Hunting the Big Chip

The Chippewa Flowage, renown for the great fishing, is host to acres upon acres of both National Forest and paper company owned public hunting lands. In the fall, when fishing seems to be at its best, the hunting season opens for deer with bow, grouse, and squirrel. At times the decision of whether to fish or hunt is a tough one to make. The Chequamegon National Forest borders Lake Chippewa to the north and west, while Consolidated Paper owns much of the lands to the south.

The woods are alive with animals. Squirrel is abundant in the many oak and pine trees that cover the land. Where you find one; the odds are in your favor that others are nearby. Fat from their food forages all summer and early fall, they present a great hunting experience for young and old alike. No special equipment is needed other than a license and a .22 cal. rifle. The squirrel makes a wonderful first time hunting experience for youth new to hunting. They are plentiful, easy to find, easy to dress and can be cooked quickly and easily. Roasted over an open fire in the woods or your backyard they bring back the memories of time well spent.

The grouse are more challenging. It takes time to understand habits, habitat and food foraging. These are basically ground birds. They nest on the ground and feed on clover, berries, seeds, buds and insects. At night they roost in the trees, away from predators. Besides comfortable boots and your trusty shotgun, your hunting dog can be your best asset in finding grouse. Since grouse do not immediately flush, and often run using cover for protection, a dog with a good nose can mean more grouse in your pack. A dog can scent a grouse and trail it without your seeing it until it flushes with a flurry of wings.

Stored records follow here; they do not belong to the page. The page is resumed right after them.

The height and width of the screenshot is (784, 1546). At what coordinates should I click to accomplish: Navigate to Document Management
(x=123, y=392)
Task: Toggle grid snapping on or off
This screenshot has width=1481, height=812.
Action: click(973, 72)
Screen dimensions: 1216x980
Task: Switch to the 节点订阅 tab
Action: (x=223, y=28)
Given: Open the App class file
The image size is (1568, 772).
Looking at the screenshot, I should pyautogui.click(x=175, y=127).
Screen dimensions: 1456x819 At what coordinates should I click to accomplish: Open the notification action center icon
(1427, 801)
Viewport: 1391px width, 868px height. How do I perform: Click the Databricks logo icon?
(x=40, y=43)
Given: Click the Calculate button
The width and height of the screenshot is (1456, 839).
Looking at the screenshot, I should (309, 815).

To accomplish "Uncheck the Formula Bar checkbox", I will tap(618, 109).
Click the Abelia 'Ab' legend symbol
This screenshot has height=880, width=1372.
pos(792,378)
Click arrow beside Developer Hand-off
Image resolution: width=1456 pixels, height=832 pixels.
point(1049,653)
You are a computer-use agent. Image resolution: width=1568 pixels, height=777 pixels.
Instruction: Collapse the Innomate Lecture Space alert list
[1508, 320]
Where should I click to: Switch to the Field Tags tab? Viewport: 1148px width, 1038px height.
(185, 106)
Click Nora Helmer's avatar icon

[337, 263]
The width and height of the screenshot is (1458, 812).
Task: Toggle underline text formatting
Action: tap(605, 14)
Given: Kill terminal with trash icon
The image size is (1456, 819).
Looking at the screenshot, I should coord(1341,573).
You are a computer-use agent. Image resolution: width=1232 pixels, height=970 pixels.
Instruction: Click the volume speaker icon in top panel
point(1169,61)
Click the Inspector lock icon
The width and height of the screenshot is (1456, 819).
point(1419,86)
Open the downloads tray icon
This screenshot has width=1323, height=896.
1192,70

These birds tend to feed heavily in the warm light of morning and before they roost at night, so hunting these times bring the best of luck.

The many stands of ancient oaks are great food forage for the many deer in our woods. The majestic pines give these animals shelter from the cold and wind. But, these animals have to wander the forest floor for their food sources, and that makes them the subject of many successful hunts. Once you have done your scouting for trails, rubs and scrapes, then bring your universal tree stand whether it be a climbing stand or a ladder-backed stand. When you have chosen the “perfect” camo pattern for your clothes, and the right bow with the exact draw length, you are ready for the hunt. Patience and calm stillness can pay off in the end with the perfect shot on a great deer.

These forests and woods offer some of the best places to hunt around the Chippewa Flowage. Tall pines, mighty oaks, and aspen thickets hold a great quantity and quality of game for you to hunt. The Forest Service offers detailed maps that can be purchased at the Ranger Station in Hayward.

So, a hunting trip in the early morning followed by an afternoon of fishing on the beautiful Chippewa Flowage, and back into the woods for the early evening makes for a full and complete day. The beauty and serenity of this great northwoods wilderness makes any day a great day – in the woods or on the water.